I read this book in college, over summer break one year, and I don’t think I really appreciated it very much at the time. Now, something like 15 years later, I think I have a better understanding of a book that is widely considered one of the best in American literature, and how it is that it earned that stature. The writing is clean and sparse, yet affecting; timeless yet imbued with the flavor of its era; concrete and relatable, but a devestating critique all the same. So I have to admit, somewhat begrudgingly, that it was worth a second read, and the movie was definitely worth the somewhat inflated 3D prices.

There is however, one thing that I take issue with, vis-a-vis the conventional interpretation of the book. I don’t doubt that the novel was meant as a harsh indictment of American materialism and the myth of the American Dream. But I don’t think that’s all there is to it, either: I really think that this book was meant as a tragic love story of sorts. It’s commonplace to view the blinking green light at the end of Daisy’s dock as a conventional symbol of wealth and unattainable material success, but I think that’s actually shoehorning this complicated story into a simple narrative. The green light is also a symbol of a slow-burning but long-lasting love, faint and almost imperceptible on the one side but a focal point on the other. There is, in short, a real wealth of feeling between Daisy and Jay - it may be asymmetric, but I don’t think it’s entirely one-sided.

In a similar vein I don’t think Daisy is the capricious, thoughtless person that a lot of people make her out to be - it would be more charitable to think of her as the product of her times, someone who bends in the wind and tries to catch the sun. In that light her affair with Jay is not a meaningless dalliance which she thoughtlessly casts aside, but in fact an act of considerable bravery. I’m no fan of hit-and-runs, but I can see how a person in that situation could behave very erratically.

Perhaps my take is a bit sentimental or naive. I think it is certainly a good deal less neat than the conventional reading of this book as a criticism of American materialism, but then again, isn’t that the whole point? Affairs of the heart are never quite as cut and dried as money is.

Some other stray thoughts…

  • I really like the automotive theme, and the way it winds its way through the book in so many ways. It’s at once a concrete symbol of the times, and on the other hand an abstract symbol of wealth, mobility and grime that perfectly tie together the elements of the materialist critique.

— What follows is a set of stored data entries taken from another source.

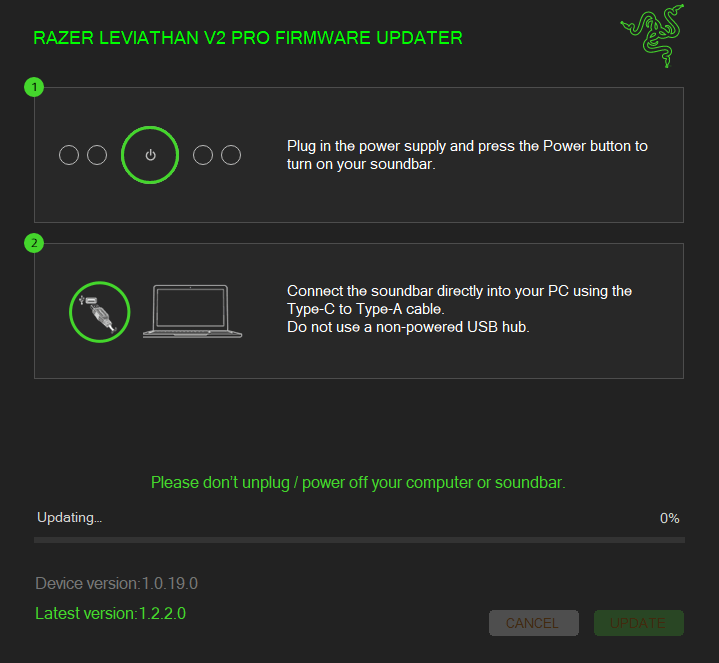Image resolution: width=719 pixels, height=663 pixels.
Task: Click the green step 2 badge
Action: pyautogui.click(x=34, y=243)
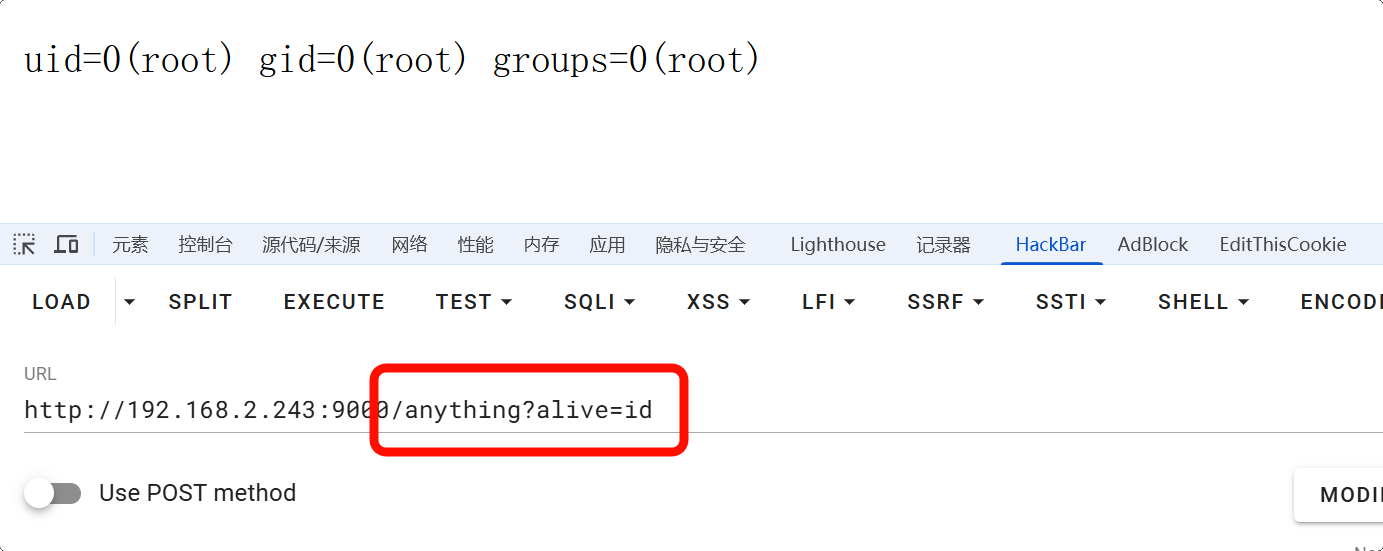
Task: Expand the SSRF dropdown menu
Action: pos(945,302)
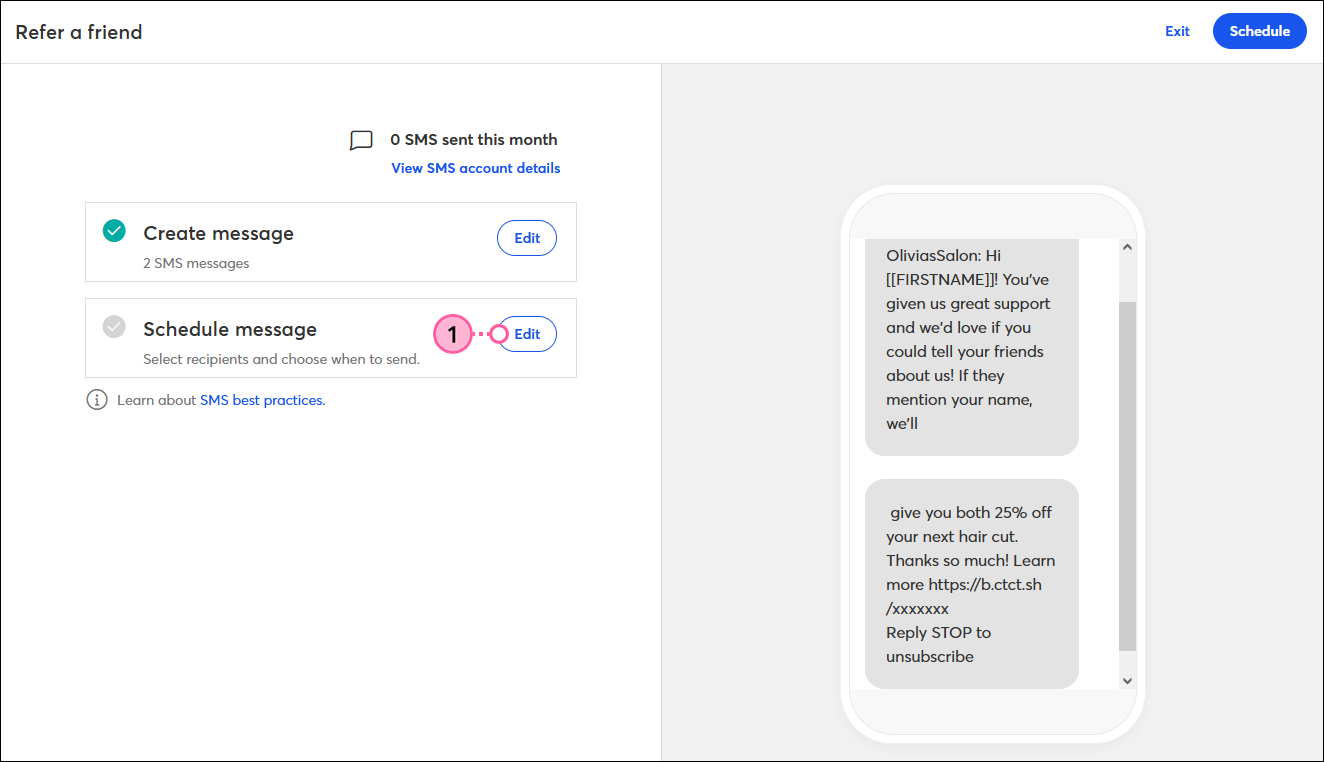1324x762 pixels.
Task: Select the Create message heading
Action: click(218, 233)
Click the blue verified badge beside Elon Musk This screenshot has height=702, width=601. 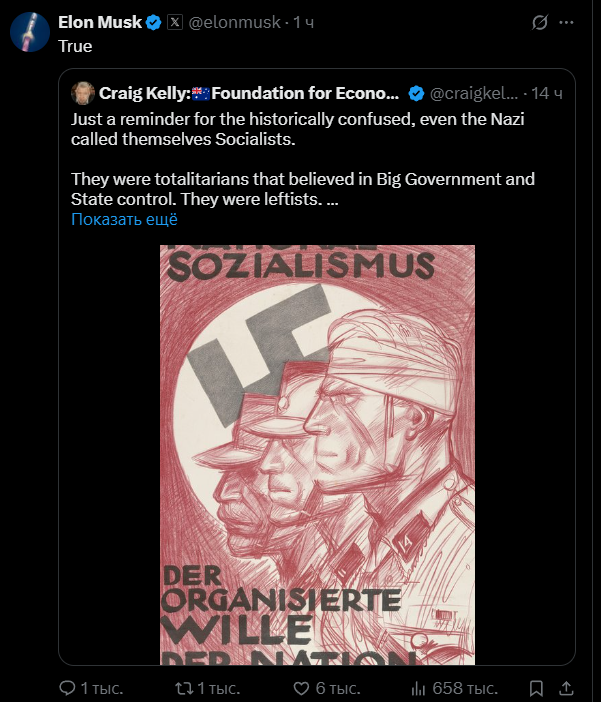(x=154, y=22)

  • I enjoyed that “old sport” bit of Jay’s. Annoying as it was, the only person to have objected to it was the one guy who was an old money sports jock, Tom.

  • Somehow all the good guys in this novel were Midwesterners. Isn’t that interesting?

  • … and don’t think I missed the not-so-subtle anti-Semitism around Meyer Wolfsheim, either.

  • I am always a fan of mistaken and obscured identity in novels, and of course in this one it’s everywhere. It’s a good reminder that we can’t judge a book by its cover.